In the 6th Century, under Pope Gregory I both the castle and the bridge became known as Sant'Angelo. According to the legend an angel had appeared at the top of the castle and ended the plague that was ravaging the city.

During the 1450 jubilee, balustrades collapsed under the pressure of the passing pilgrims who fell to their death in the Tiber. After the 16th century the bridge was used to expose the bodies of the executed. 

In 1669 Pope Clement I commissioned Bernini to design statues of 10 statues of angels to replace the older statues on the bridge. Bernini actually sculpted two of them, the Angel with the Superscription and the Angel with the Crown of Thorns. However, those exposed on the bridge are copies, the originals which the Pope kept for himself, are in the church of Sant'Andrea delle Fratte. 


The Bridge of Angels is a pedestrian bridge and always crowded. Tourists, selfie sticks aloft as well as immigrants selling counterfeit bags mingle past buskers and street artists. I wonder what Bernini would have made of it?

 I'm almost relieved to walk away to the next bridge of Vittorio Emmanuelle II. Large sculptures adorn the bridge, allegorical representations of Liberty, Oppression defeated, Unity of Italy and Loyalty to the Constitution. The four end pillars are decorated with winged victories. I look back at the view towards Castel Sant'Angelo which is perhaps the most attractive thing about this bridge. The sculptures are heavy and unsubtle. Up head yawns the mouth of a tunnel that passes through the Gianiculum hill and dead ends at the Vatican.
Lunch time is drawing to a close and the roads are getting busier I go down the steps beside the bridge onto the banks of the Tiber. The trailing police tape is evidence that they have only recently been made re-accessible to the public. The water is still high lapping at the edges and covering steps which under normal circumstances would lead down to the water's edge. In places there is still some clayey mud and the water has left behind large and long streamers of plastic which adorn branches of trees like a mad mans Christmas streamers. Some ducks swim past easily overtaking my slow walk. I step off the cycle path as perfectly lycra clad cyclists race past. I pass under Ponte Principe Amedeo, a more recent construction made of brick and marble. Its distinguishing features are 2 single lancet windows. I look back at the view of a distant Castle Sant Angelo. I move on. 


Ponte Amedeo

The next bridge is Ponte Mazzini yet another heavy masonry bridge dedicated to yet another key player in Italian unification. 

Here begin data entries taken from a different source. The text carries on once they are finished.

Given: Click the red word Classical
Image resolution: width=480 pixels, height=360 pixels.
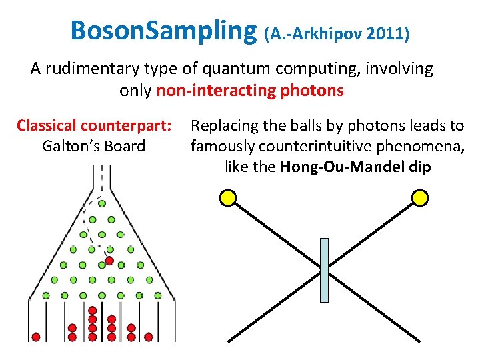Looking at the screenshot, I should tap(47, 125).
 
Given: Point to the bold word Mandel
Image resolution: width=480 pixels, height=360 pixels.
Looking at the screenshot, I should tap(382, 167).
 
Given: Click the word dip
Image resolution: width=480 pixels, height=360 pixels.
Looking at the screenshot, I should tap(419, 167).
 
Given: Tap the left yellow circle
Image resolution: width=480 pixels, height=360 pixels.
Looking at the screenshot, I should tap(228, 197).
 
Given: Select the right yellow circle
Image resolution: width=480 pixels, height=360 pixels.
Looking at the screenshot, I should tap(419, 197).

A plaque on the wall indicates that I'm at Piazza Tevere. I'm puzzled. There is no Piazza where I stand just the banks of the river curving forwards and the walls rising up to the road. 

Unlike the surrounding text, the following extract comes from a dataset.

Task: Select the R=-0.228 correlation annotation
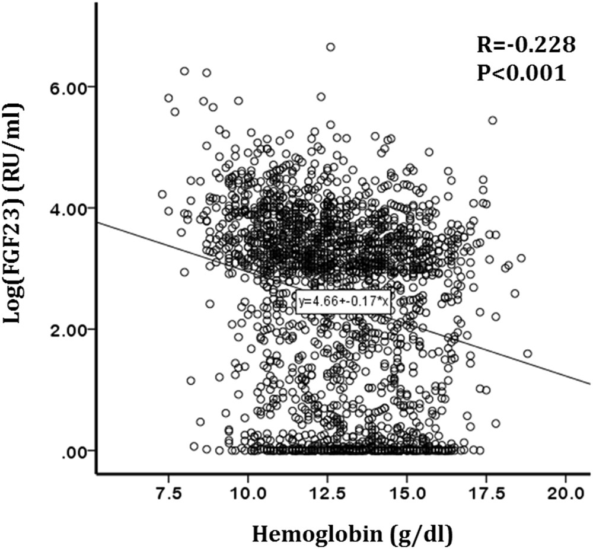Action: click(x=526, y=44)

Quite by accident I have stumbled across the 500metre long frieze entitled 'Triumphs and Laments' by the South African artist William Kendall. It fascinates me. Some scenes are easy to recognise Anita Exberg and Marcello Mastroianni in La Dolce Vita, but in a bath tub under a pouring shower head rather than the Trevi fountain, or the Capitoline she-wolf but other images are more baffling. In all there are 80.




Once I have passed the last image I climb up onto Lungotevere and onto Ponte Sisto, a pedestrian bridge that links Trastevere to Via Giulia and thence to Piazza Farnese and Campo Dei Fiori, the touristic heartland of Rome.

For me it is the end of the walk and time to go home.